UPnP The Saga Continues

This post is a quick introduction to some other UPnP related issues. Yes, we have been targeting UPnP in the last couple of weeks mainly because is a big problem many people have forgotten or don't know about.

We've already covered what UPnP is and how it works in most basic form. We've also showed how it can be exploited with nothing more but a simple XSS on your home router. Then we've improved upon our techniques with the so-called Flash UPnP hack. But what we have deliberately left out from the picture is that, in many cases, UPnP is remotely exploitable without interaction required from the victim and all the attackers need to know is the IP address of the exploitable device. DUH!

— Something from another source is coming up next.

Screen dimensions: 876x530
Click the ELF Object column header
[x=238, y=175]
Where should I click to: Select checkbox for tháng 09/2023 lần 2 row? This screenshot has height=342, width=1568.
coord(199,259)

In the course of the past several weeks we've been exploring Google through the Google Hacking Database and the Johnny.Ihackstuff.Com Forums. With their help we manged to discover hundreds of devices that are visible on the Web and can be accessed to from the browser. After countless of hours in research, we manged to find the locations of the UPnP description files and from there the UPnP control points which can be exploited with one-shot attack from the comfort of the attacker's chair. "Is that good?" Not good at all.

Why on first place these devices are indexed by Google? And why on earth someone would allow UPnP across the Web? We have some ideas why the situation is so. First of all, we believe that some IP addresses have been used for hosting legitimate sites which Google and other Search Engines have indexed successfully. Then these IP addresses has been put back into rotation for DSL users. Due to the fact that the devices hooked on these IP addresses listen on any HTTP port, Google and friends have continued spidering their services. And this is pretty much the reason why they are there. However, it is more interesting to know why they allow communication on HTTP ports which are UPnP enabled. This unfortunately can be explained with the following: Bad Administration and lack of understandings!

So there you go! Try it yourself and you will see that the number of devices that export UPnP services across the Web is pretty high. It is a matter of visiting the Google Hacking Database or the Forums in order to get lists, and also to find out the locations of the UPnP descriptions. And form that point on the possibilities are endless.

It shouldn't be that simple! This is another reason to verify that UPnP is switched off!